Prompt: “Search for best mechanical keyboards 2025” AI Response:
I found several highly-rated mechanical keyboards for 2025:

1. **Keychron Q1 Pro** — Premium 75% layout, hot-swappable switches,
   wireless. ~$200.

2. **Wooting 60HE** — Analog switches with adjustable actuation points,
   popular among gamers.

3. **GMMK Pro** — 75% gasket-mounted, extensive customization options.

Amazon Product Example

Prompt: “Get info about https://www.amazon.com/dp/B0D2Q9397Y AI Response:
Product: Logitech MX Master 3S Wireless Mouse
Price: $99.99
Rating: 4.6/5 (8,234 reviews)

Key Features:
- 8K DPI sensor
- Quiet clicks
- USB-C charging
- Connects to up to 3 devices

Verdict: Excellent choice for productivity users.
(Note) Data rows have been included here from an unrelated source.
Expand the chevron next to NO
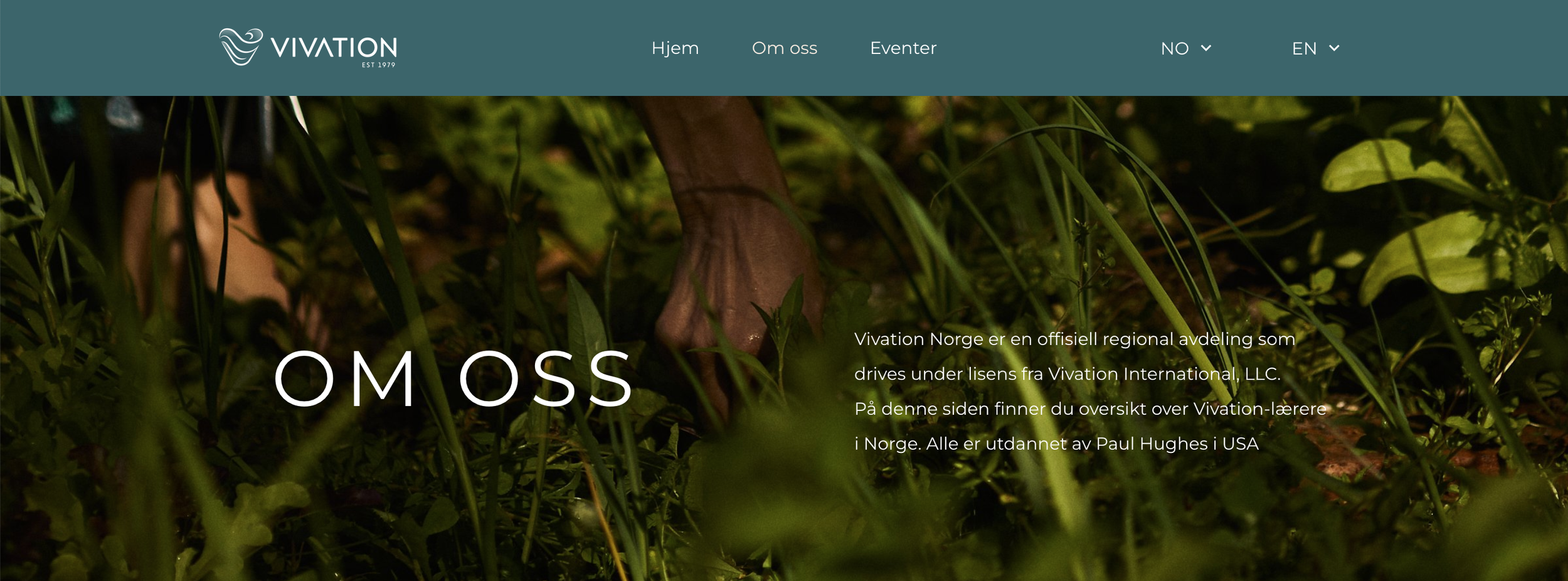pyautogui.click(x=1205, y=48)
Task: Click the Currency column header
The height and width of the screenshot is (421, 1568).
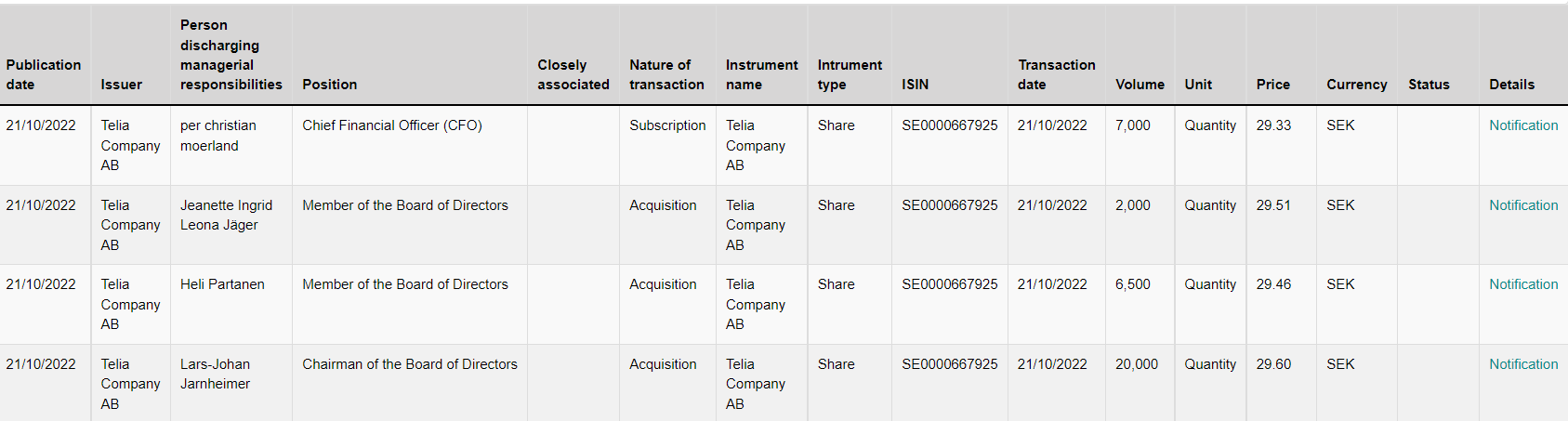Action: click(x=1356, y=85)

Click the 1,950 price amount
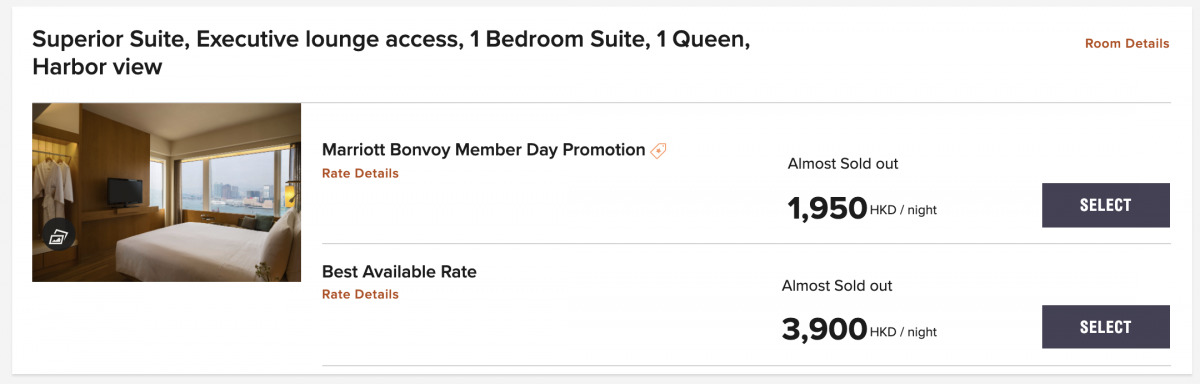(827, 208)
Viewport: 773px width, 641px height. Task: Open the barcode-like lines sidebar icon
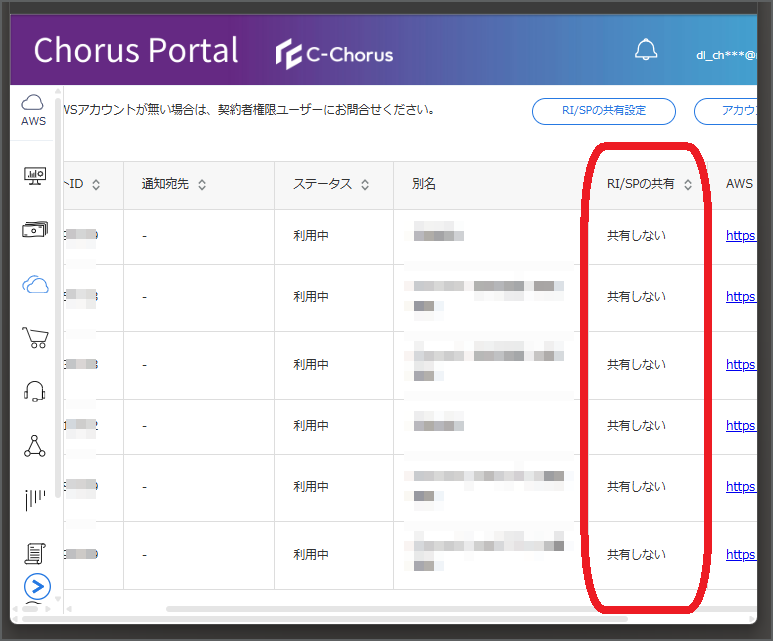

Premium price, but
justified by ergonomics and multi-device support.

Best Practices

  1. API key management — Use BRIGHTDATA_API_KEY in your environment; avoid hardcoding keys.
  2. Error handling — All tools catch errors internally and return a descriptive string, so LLM loops won’t crash.
  3. Data format — Use markdown for scraping to get clean, LLM-friendly content.
  4. Multi-step agents — Set stopWhen: stepCountIs(N) to let the model chain tool calls autonomously.
  5. Country targeting — Pass a 2-letter country code to get geo-specific results or pricing.
  6. Async datasets — For large dataset jobs (many LinkedIn profiles, etc.), consider setting async: true in the underlying SDK client to avoid timeouts.

Environment Variables

.env.local
BRIGHTDATA_API_KEY=your_api_key_here
Get your API key from the Bright Data Dashboard.